O apogeu do iluminismo deu ao homem uma grande sensação de poder, parecendo razoável pensar que o materialismo fosse capaz de explicar todos os acontecimentos relatados na história humana sem o expediente de elementos invisíveis e intangíveis à nossa realidade. Mas a partir da Era pós-atômica e lastreada numa avançada matemática, pôde o homem deduzir que o universo seria instável e sucumbiria se tudo se resumisse as três dimensões que conseguimos ver e tatear.

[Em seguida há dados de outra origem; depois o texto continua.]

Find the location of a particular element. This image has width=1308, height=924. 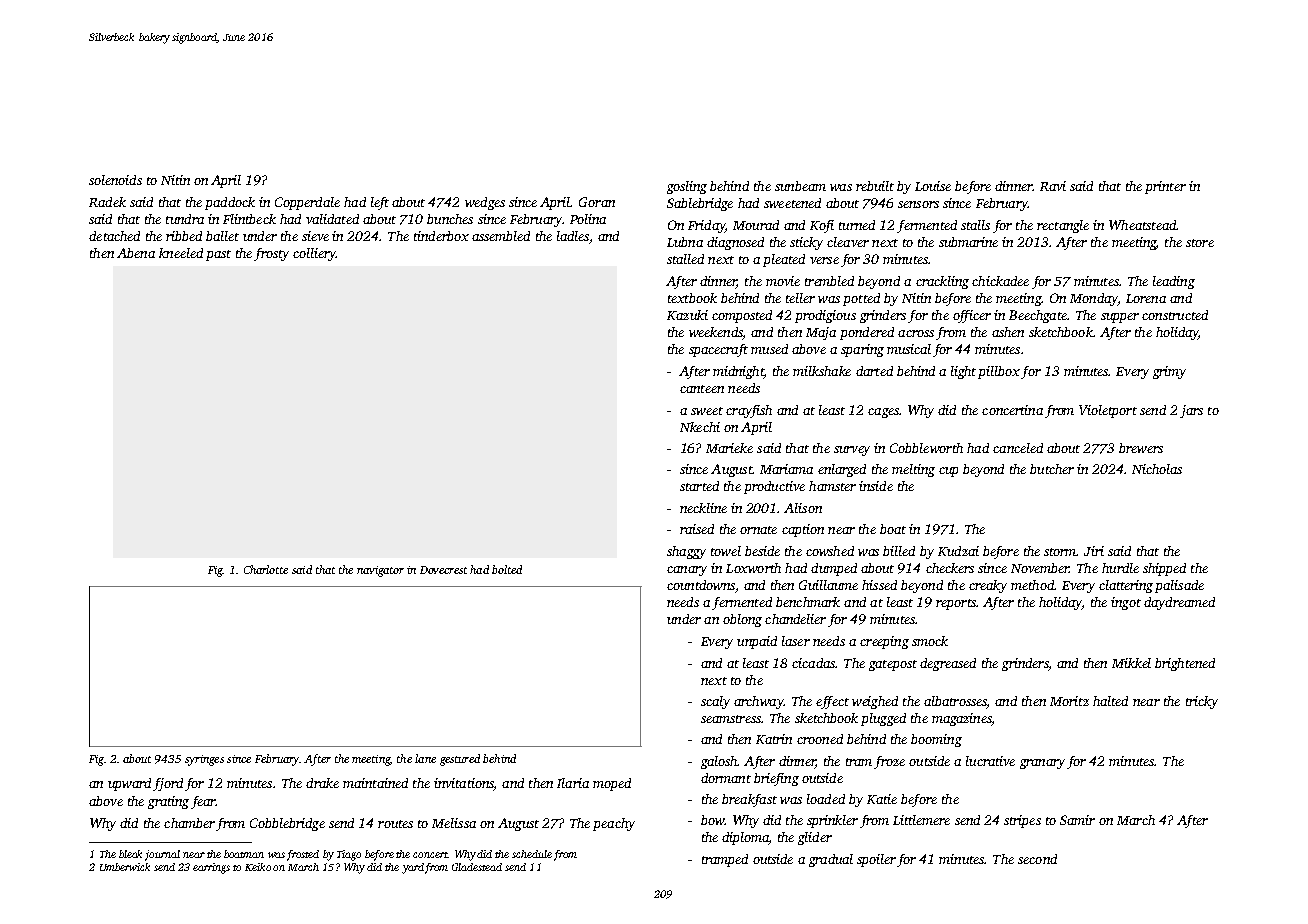

oblong is located at coordinates (742, 620).
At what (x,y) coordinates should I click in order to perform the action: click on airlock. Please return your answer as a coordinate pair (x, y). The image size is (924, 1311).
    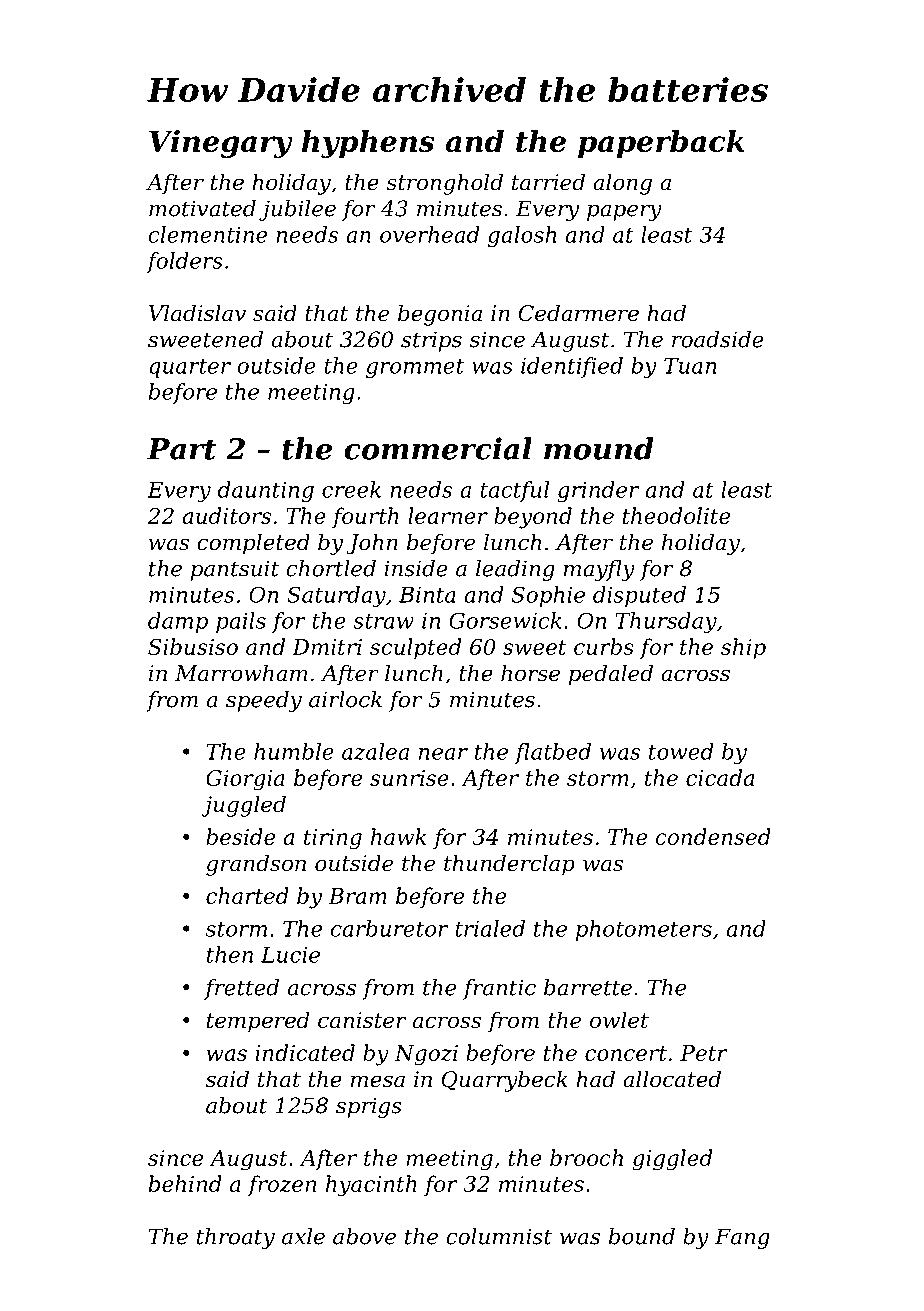
    Looking at the image, I should click on (345, 699).
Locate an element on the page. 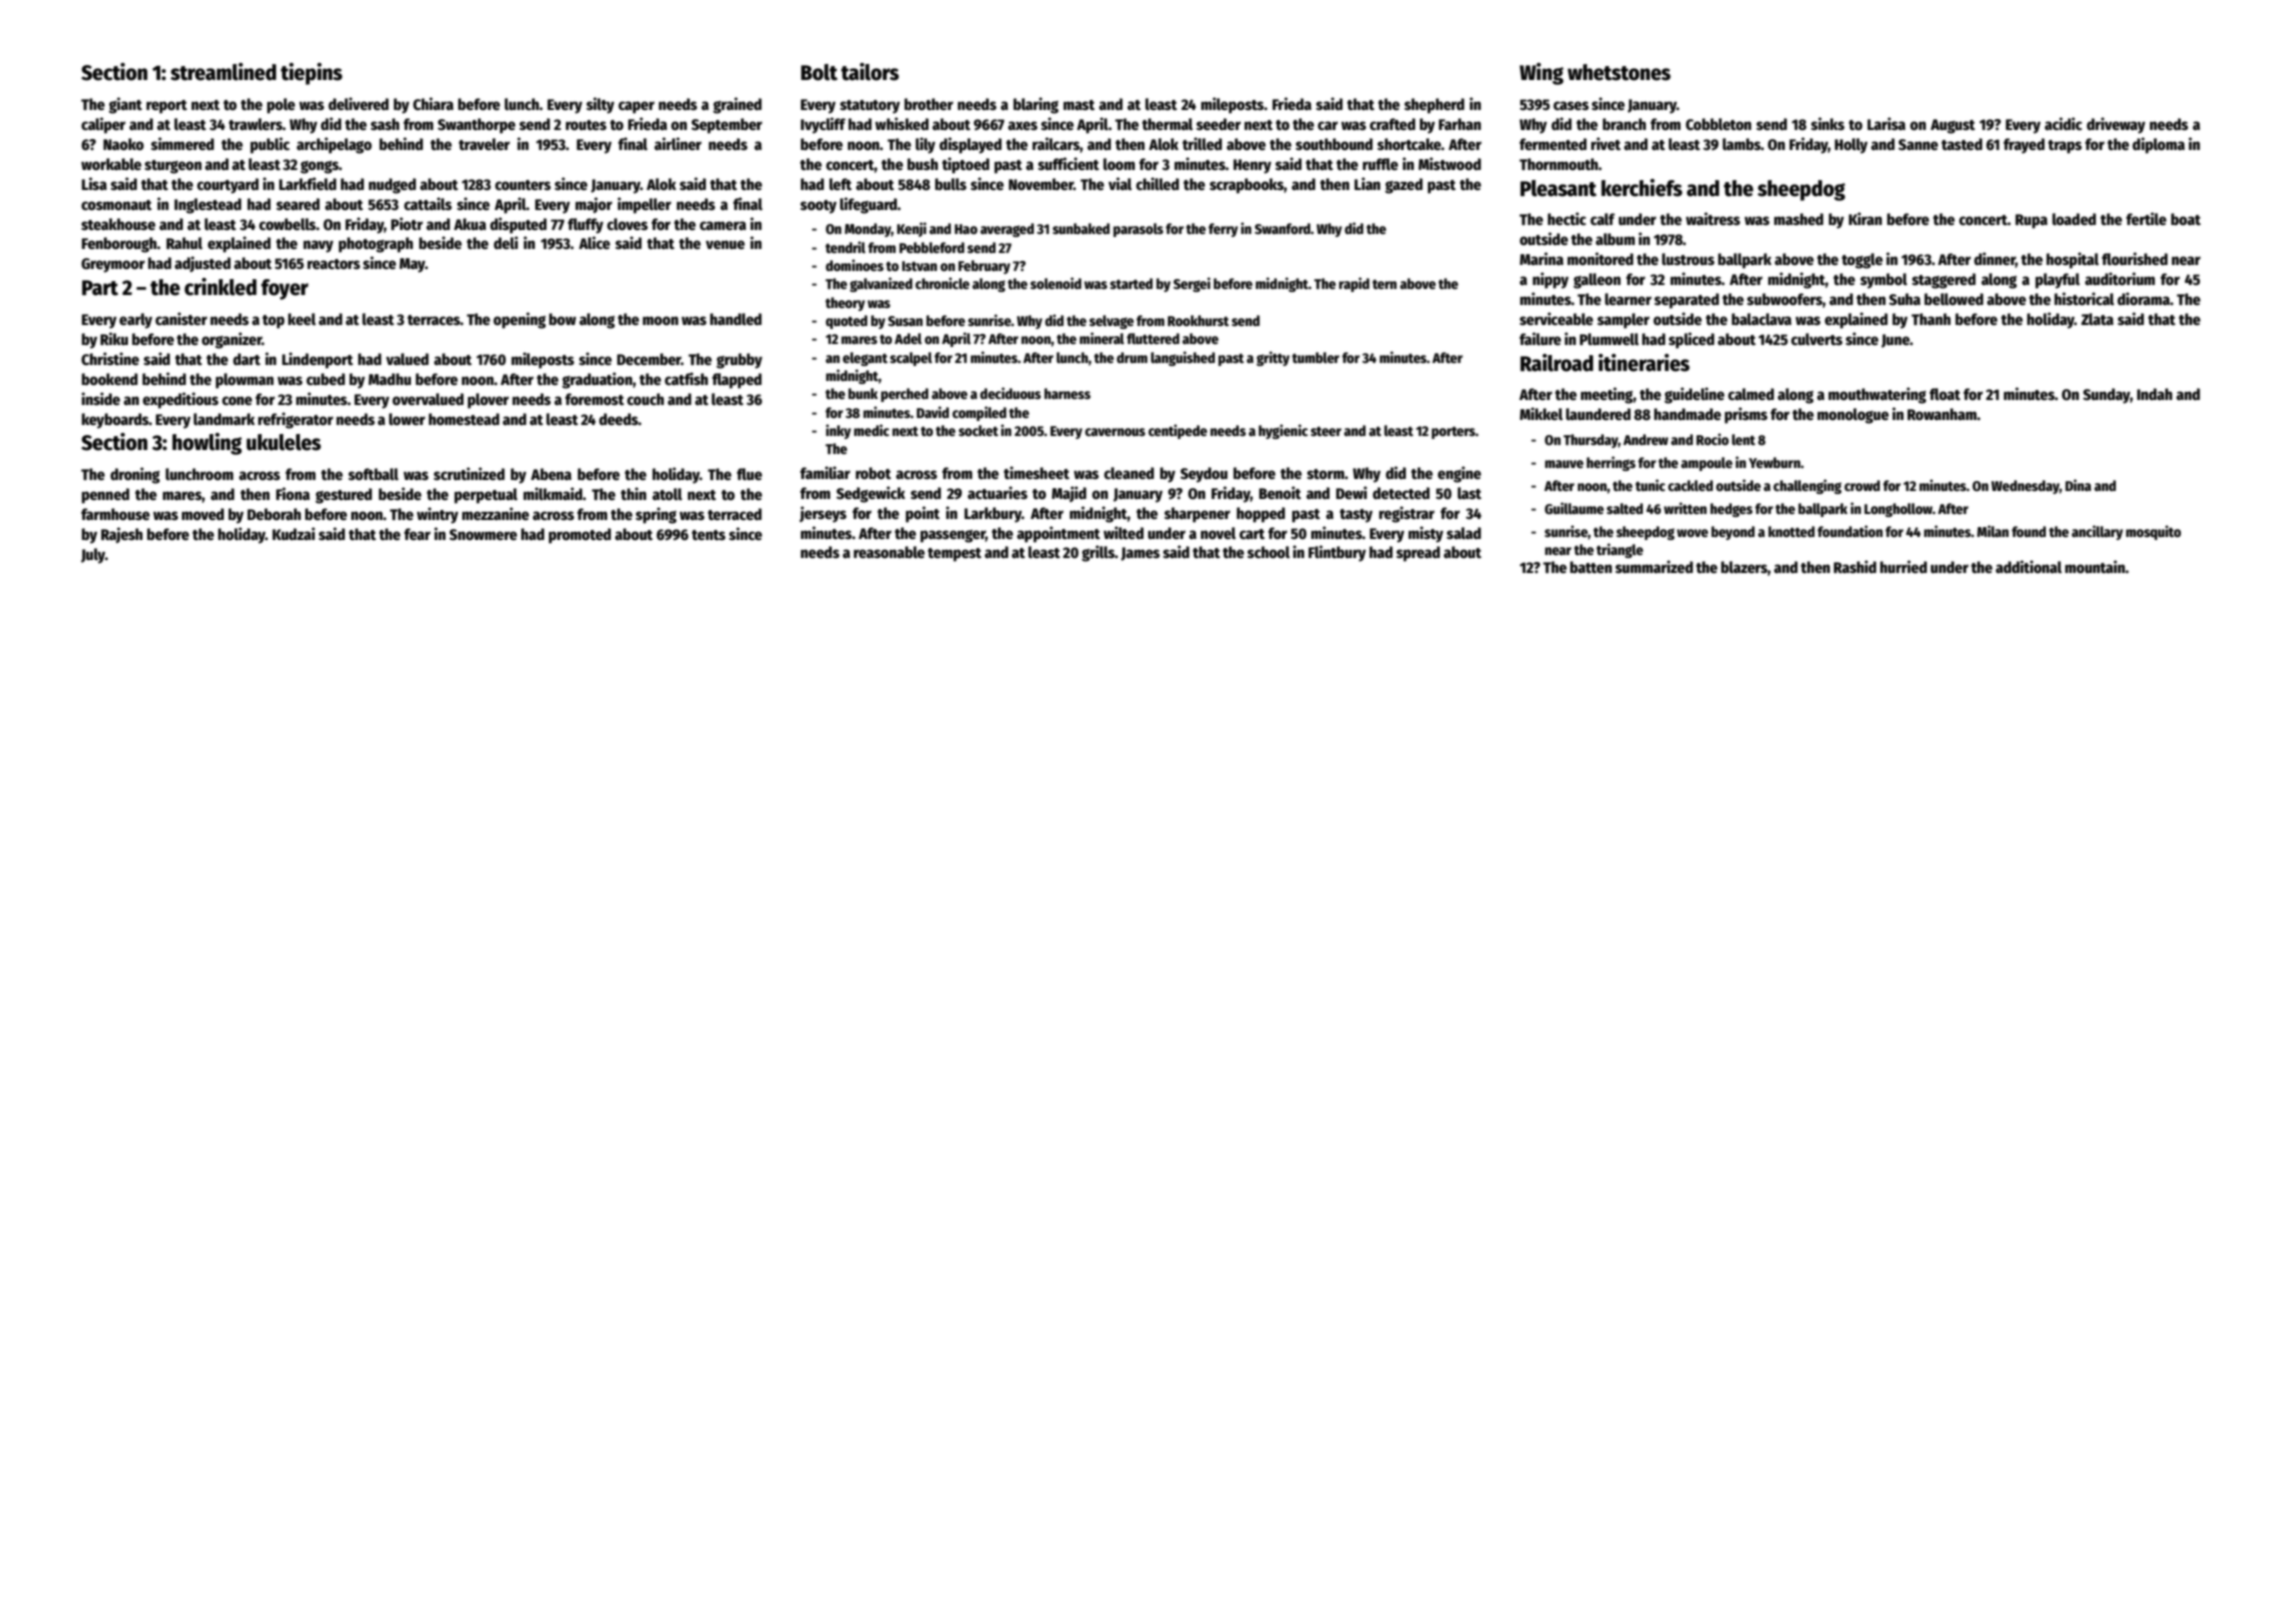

A partir de minuciosos cálculos do equilíbrio das quatro forças fundamentais pode a ciência moderna detectar que o universo que conhecemos subsiste num contrapeso de fina precisão, em que a diferença de velocidades entre as galáxias indicam sua expansão num tênue equilíbrio, já que se sua dilatação fosse uma minúscula parte mais rápida, toda a matéria do universo estaria irreparavelmente dispersa, e da mesma forma se tivesse sido uma ínfima parte mais lenta, a atração das massas já teria revertido seu movimento para uma retração no sentido inverso do big bang.
A precisão do equilíbrio dessas forças pode alimentar a necessidade emocional de um criador, mas a história já nos mostrou que não devemos ter a presunção de um Criador por aquilo que não entendemos. Na verdade não podemos limitar o que é infinito, pois nada sabemos de como tais forças operavam antes da existência do próprio universo, e pela extensão do infinito, o universo pode ter existido com outras proporções destas forças, sem havê-las suportado e conseqüentemente sucumbido, levando a natureza a uma nova tentativa de equilíbrio até alcançar o momento em que hoje vivemos. A natureza reflete apenas o equilíbrio do que sobreviveu e não a própria perfeição; tudo que é frágil sucumbiu e não existe mais, e tudo que existe não tem a necessidade de ser perfeito, mas apenas de suportar os trancos das Eras.